それと皆が見落としがちなのが舌。生まれつき大きさは決まっていて都合が悪くてもカットできない。切実なのは、顎が小さくなると舌がいちいち歯にあたり、口内炎に悩まされる人生になる(←まさに私)。
しかも舌って手足と同じようにむくむんだよね。代謝が悪いといつもより舌が大きくなり、喋るだけで舌を噛むし、疲れている時などは、擦れたところが傷だらけになるし、本当に悲惨なのだ。

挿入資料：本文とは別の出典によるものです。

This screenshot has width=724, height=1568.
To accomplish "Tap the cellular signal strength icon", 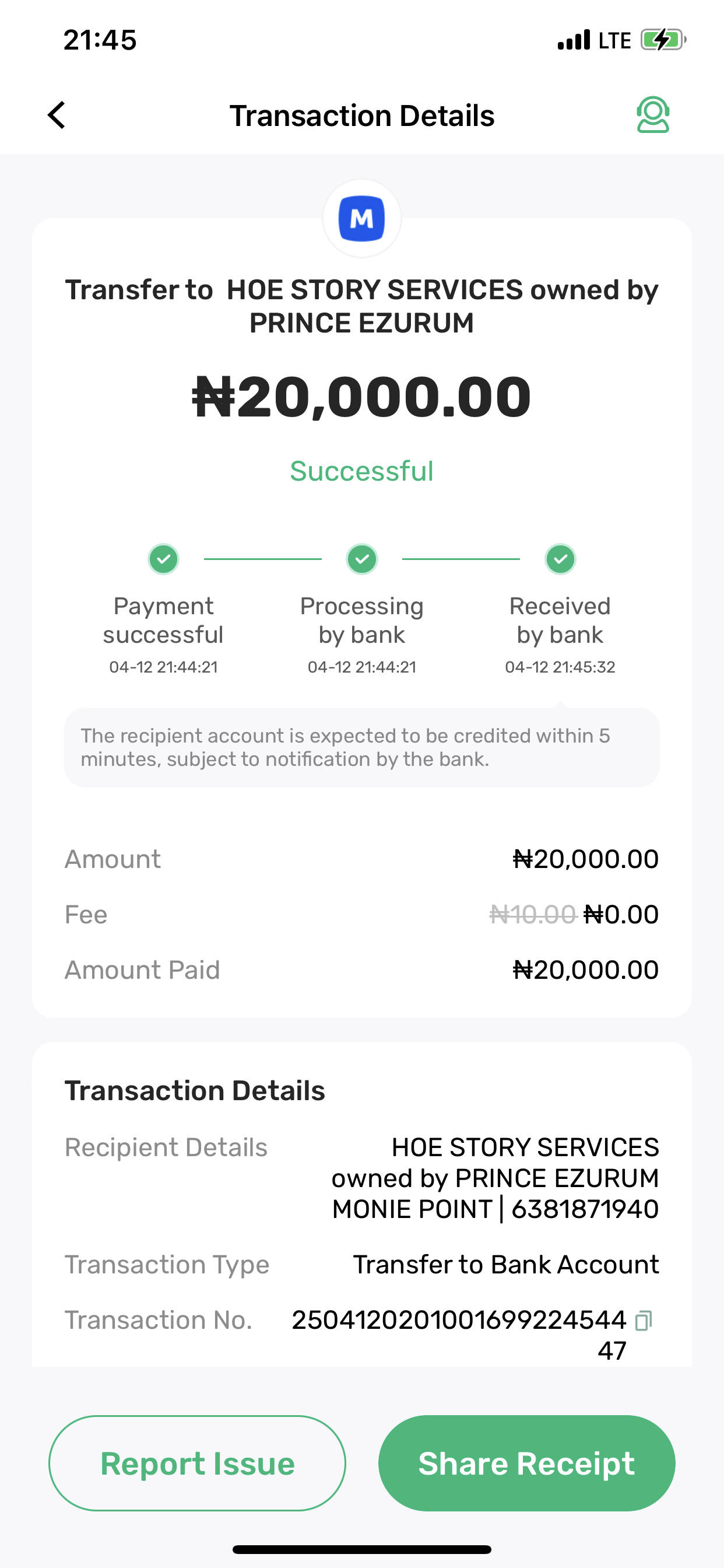I will pos(574,40).
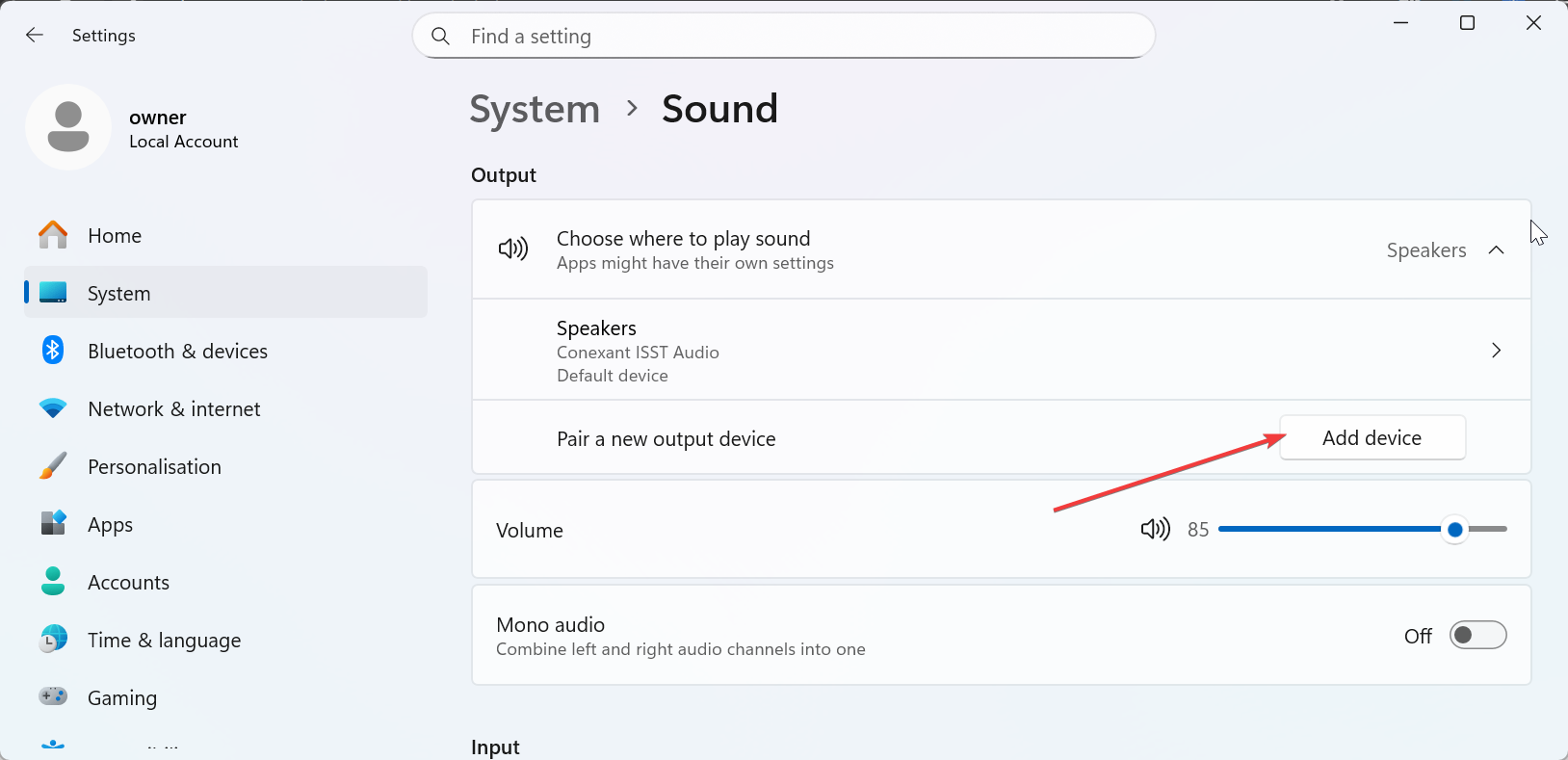Click the Home icon in sidebar
Screen dimensions: 1568x760
tap(53, 235)
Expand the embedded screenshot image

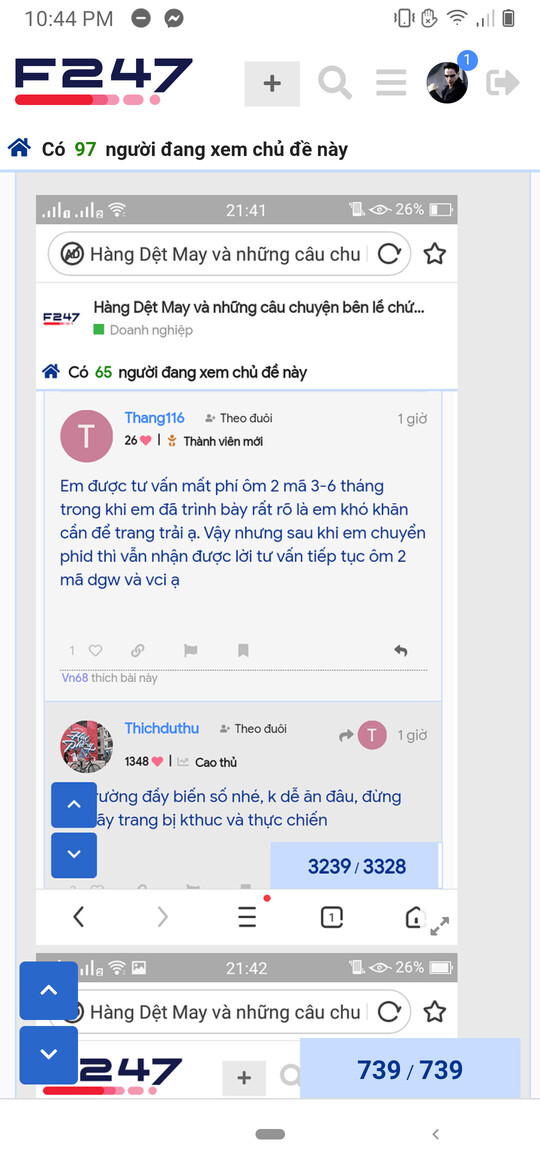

10年の歳月をかけた超高級歯列矯正の我がスポンサーはもう揃って他界し、娘がガタ歯に戻ったことを知らないのがせめてもの親孝行かな(笑)。でもこの舌に起きる習慣的擦過傷は「年をとるとそこからガンになるよ」と医者の義兄につぶやかれて冷や汗が流れた。
何がいいかなんて、わからないもんだよね。